■ WORK INSTRUCTIONS
An exact copy of every line from the one holding "This screenshot has height=482, width=1352." to the end of the entries below is required; leave the pictures out.

Stored items from a collection
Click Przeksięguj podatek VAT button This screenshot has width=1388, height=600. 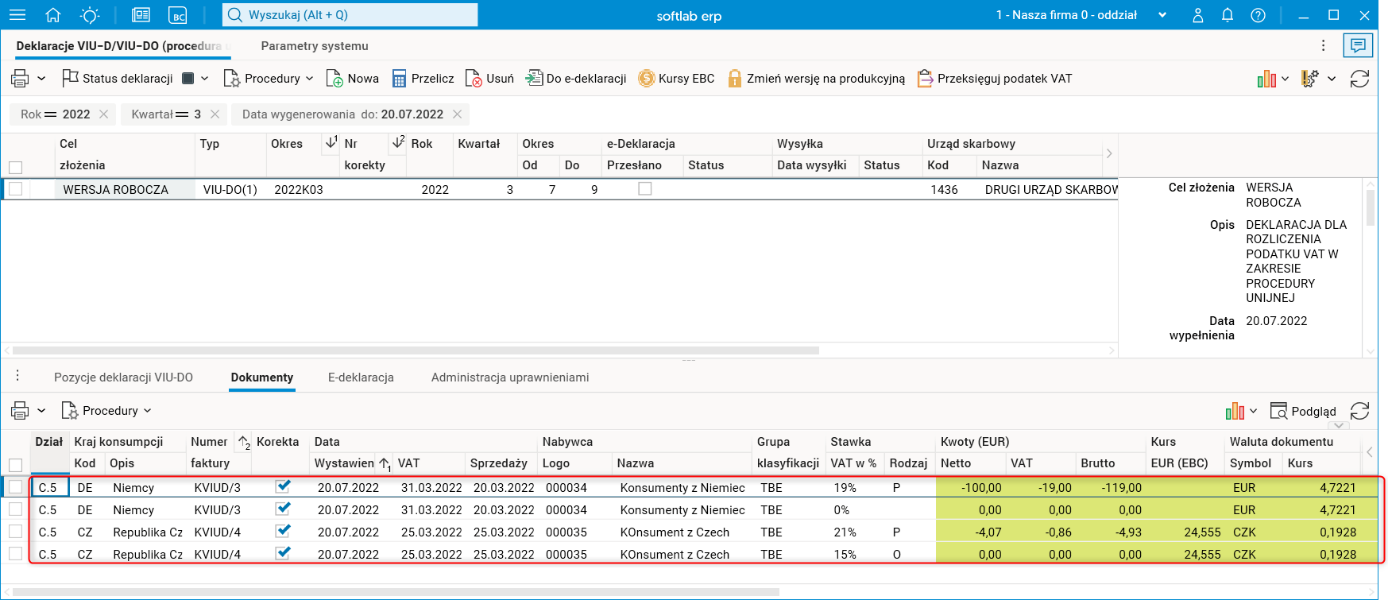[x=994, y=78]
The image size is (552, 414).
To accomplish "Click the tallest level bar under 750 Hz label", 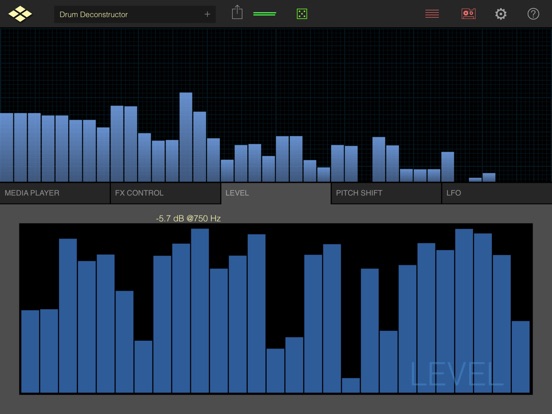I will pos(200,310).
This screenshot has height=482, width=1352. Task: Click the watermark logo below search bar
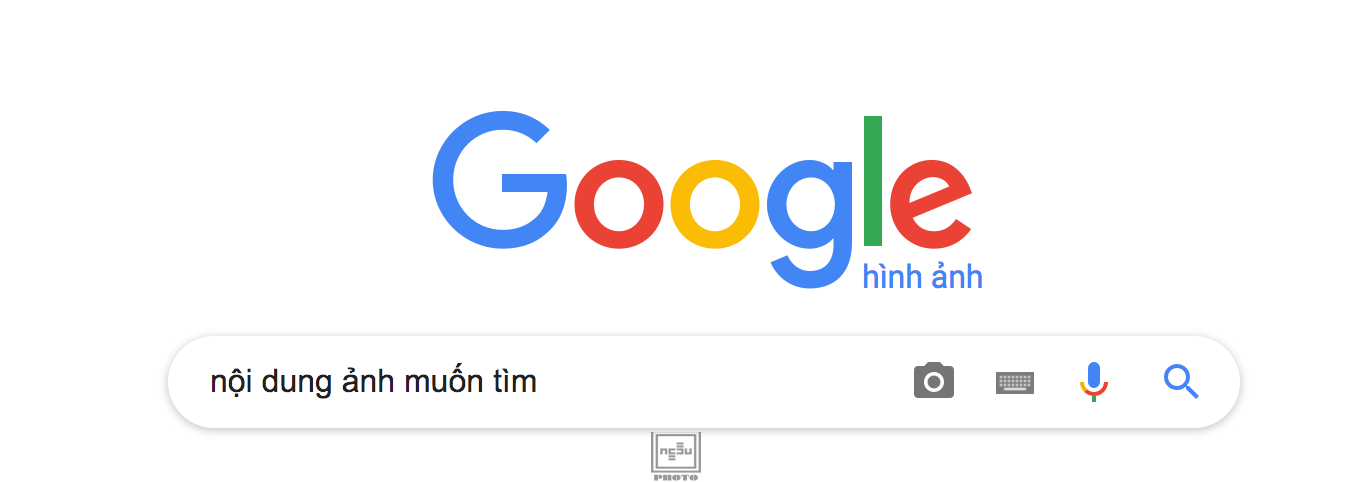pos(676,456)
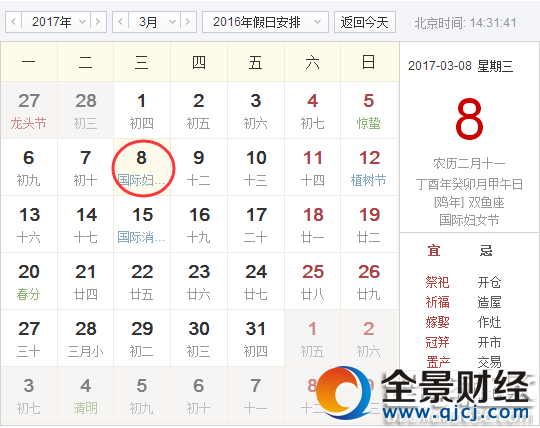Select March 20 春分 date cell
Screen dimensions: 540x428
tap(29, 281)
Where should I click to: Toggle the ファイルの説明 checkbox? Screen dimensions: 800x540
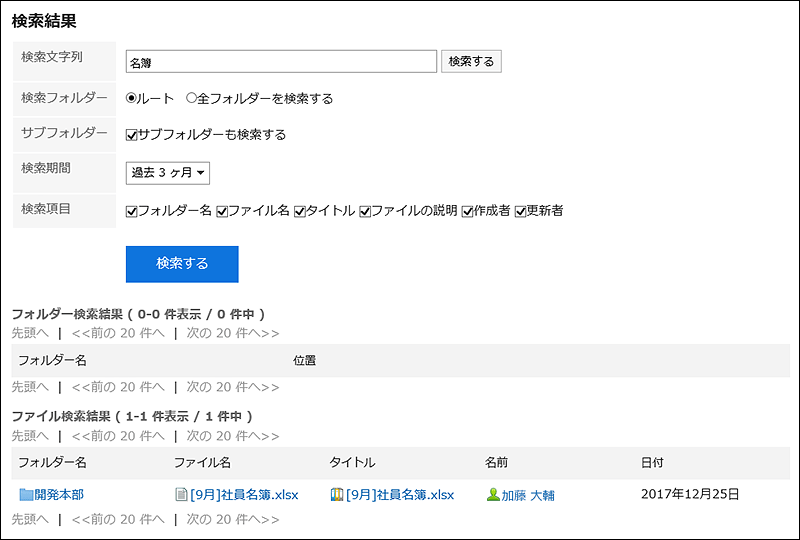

■ OUTPUT BELOW
This screenshot has height=482, width=1352. Task: Click the watermark logo below search bar
pos(676,456)
Select March 20 春分 date cell
Screen dimensions: 540x428
tap(29, 281)
Where should I click to: Toggle the ファイルの説明 checkbox? Screen dimensions: 800x540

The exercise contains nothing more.